Kacper Kowalczyk: Cel uświęca środki. Druga twarz Tennysa Sandgrena (komentarz)

Getty Images / Clive Brunskill  / Na zdjęciu: Tennys Sandgren
Getty Images / Clive Brunskill / Na zdjęciu: Tennys Sandgren

- Mam na imię Tennys i gram sobie w tenis - to mogłoby być hasło niejednej wielkiej kampanii reklamowej. Kampanii o spełnianiu dziecięcych marzeń, jednak takowej nie będzie. Zadecydowała przeszłość.

Kryzysy w social mediach wybuchają w weekendy

W zeszłym tygodniu w polskim internecie zawrzało dwa razy. Raz po upadku dwóch "ikon polskiego Instagrama" i ich konflikcie rodzinnym, a drugi po tym, jak pisarz Jacek Piekara podał do informacji, że musi zapłacić Dorocie Wellman pół miliona złotych odszkodowania za obraźliwy wpis na jej temat na Twitterze. Wiele osób było zszokowanych, że byle zdanie może być tak kosztowne w oczach sądu.

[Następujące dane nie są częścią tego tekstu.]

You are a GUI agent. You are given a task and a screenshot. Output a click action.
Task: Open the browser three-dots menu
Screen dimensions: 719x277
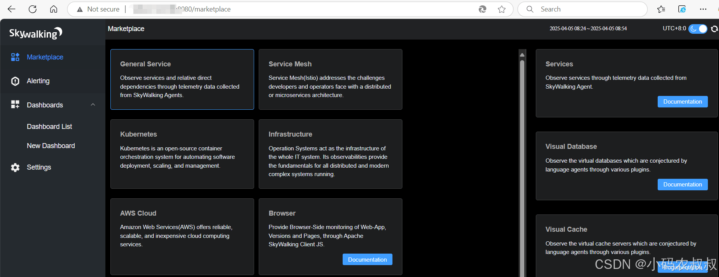point(703,9)
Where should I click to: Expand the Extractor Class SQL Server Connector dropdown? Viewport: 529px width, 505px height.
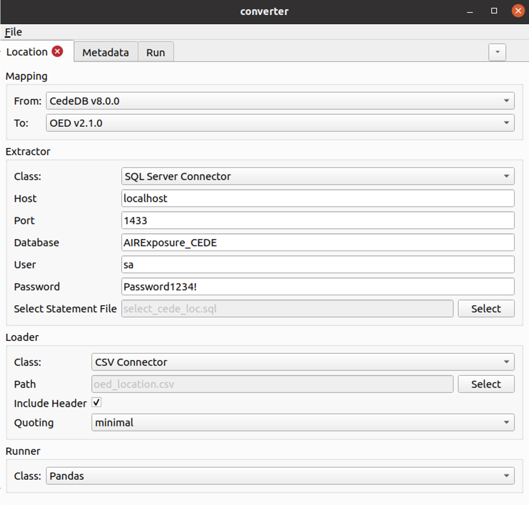[318, 176]
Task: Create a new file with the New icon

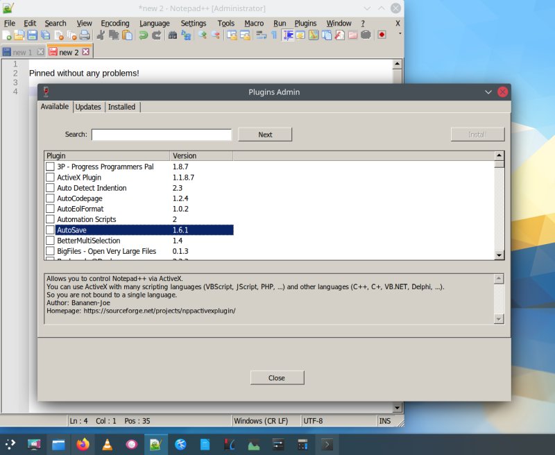Action: (x=7, y=35)
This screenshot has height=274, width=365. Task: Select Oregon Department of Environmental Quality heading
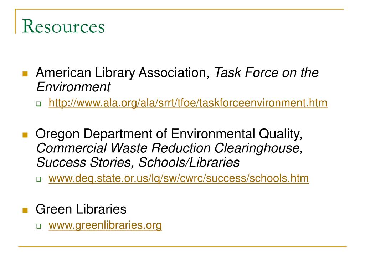[x=169, y=134]
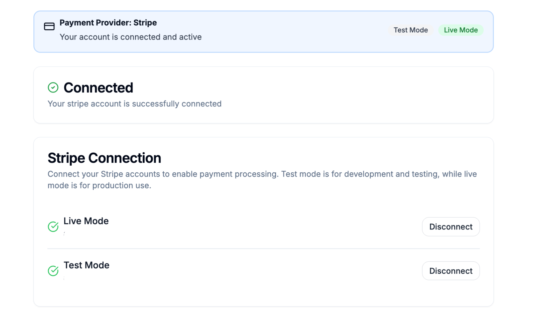
Task: Click 'Your stripe account is successfully connected' message
Action: [x=134, y=104]
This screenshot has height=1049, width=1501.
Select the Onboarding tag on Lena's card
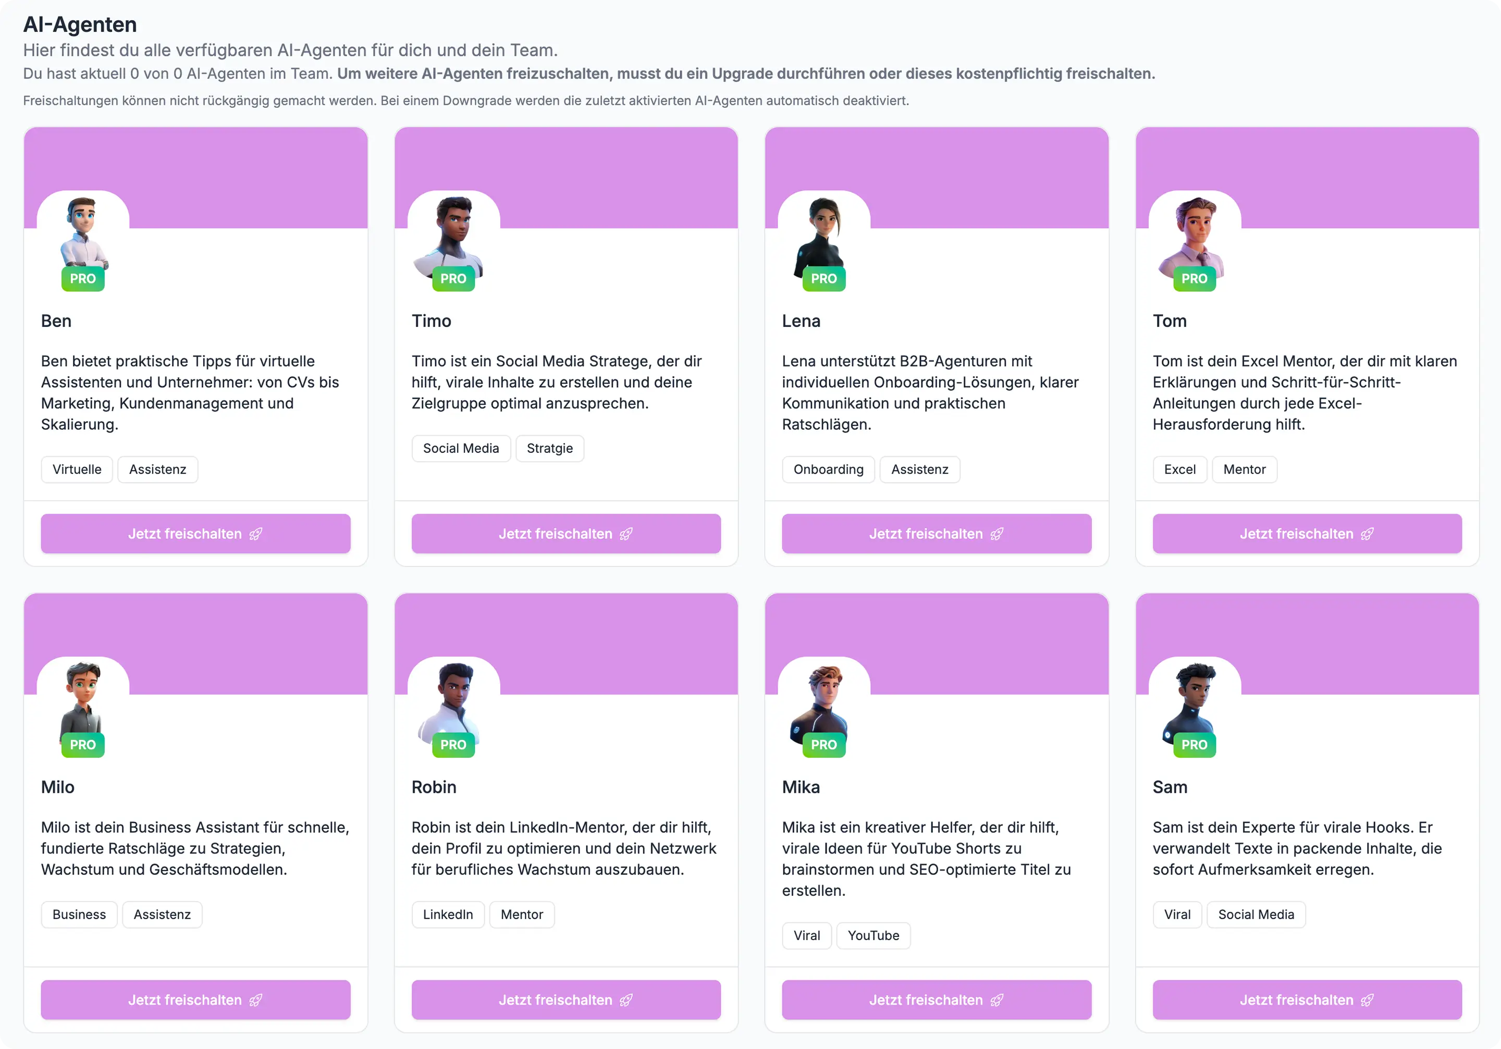point(828,469)
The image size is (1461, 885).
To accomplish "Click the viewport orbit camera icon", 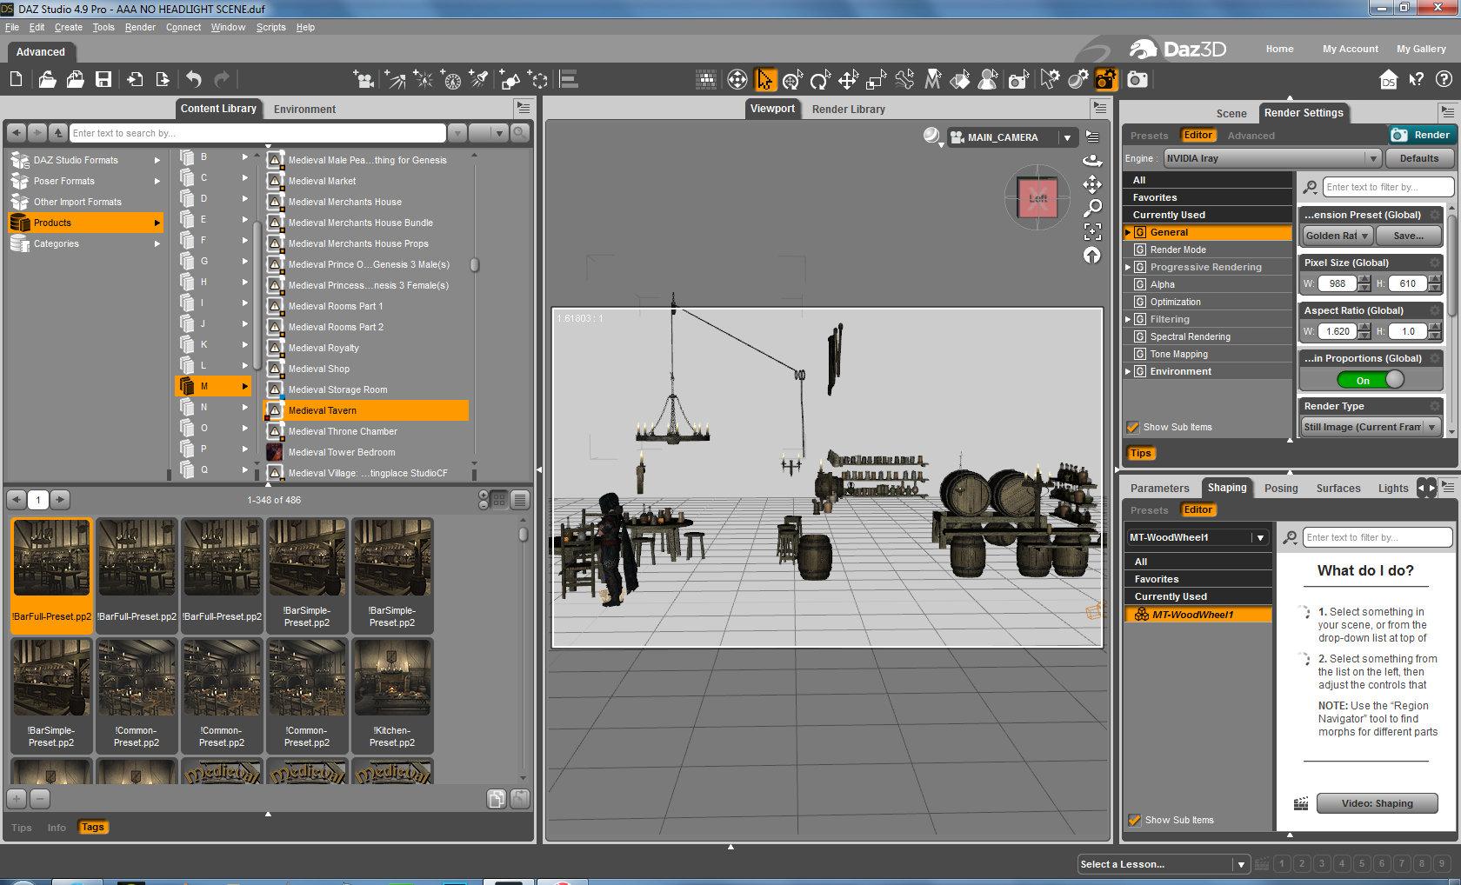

Informacja okazała się nieprawdziwa, a rzeczywiste odszkodowanie to ledwie 30 tysięcy złotych, a Piekara pomylił je tylko z kosztem przeprosin, które zgodnie z wyrokiem musi zamieścić w największych polskich gazetach. Mleko się już jednak rozlało, fake news poszło w świat. Ale takie to już czasy, że o nastrojach decydują portale społecznościowe.

Zwykle kiedy w ćwierćfinale turnieju wielkoszlemowego zjawia się ktoś tam wyraźnie niespodziewany, wzbudza to zainteresowanie mediów. Bo za kimś takim stoi historia, mniej lub bardziej ciekawa, ale nowa. A przeszłość ciekawi ludzi.

Śmieszne imię mam...

- Mam na imię Tennys i gram sobie w tenis - jedno zdanie, a materiał na historię gotowy, jednak "urodzony tenisista" miał więcej za uszami. - Jestem chrześcijaninem - tak najczęściej tłumaczył się Tennys Sandgren. A miał z czego się tłumaczyć.

Zanim pokazał światu coś więcej niż swoje ciekawe imię, pozwalał sobie na więcej, zwłaszcza na Twitterze. Zdjęcia Sereny Williams okazały się dla niego "obrzydliwe", podobnie jak wizyta w klubie dla homoseksualistów, po której jego oczy krwawiły jeszcze długo. Nie wstydził się także nawoływać do przeniesienia US Open do miasta, z którego "możemy wciąż być dumni" w przeciwieństwie do Nowego Jorku.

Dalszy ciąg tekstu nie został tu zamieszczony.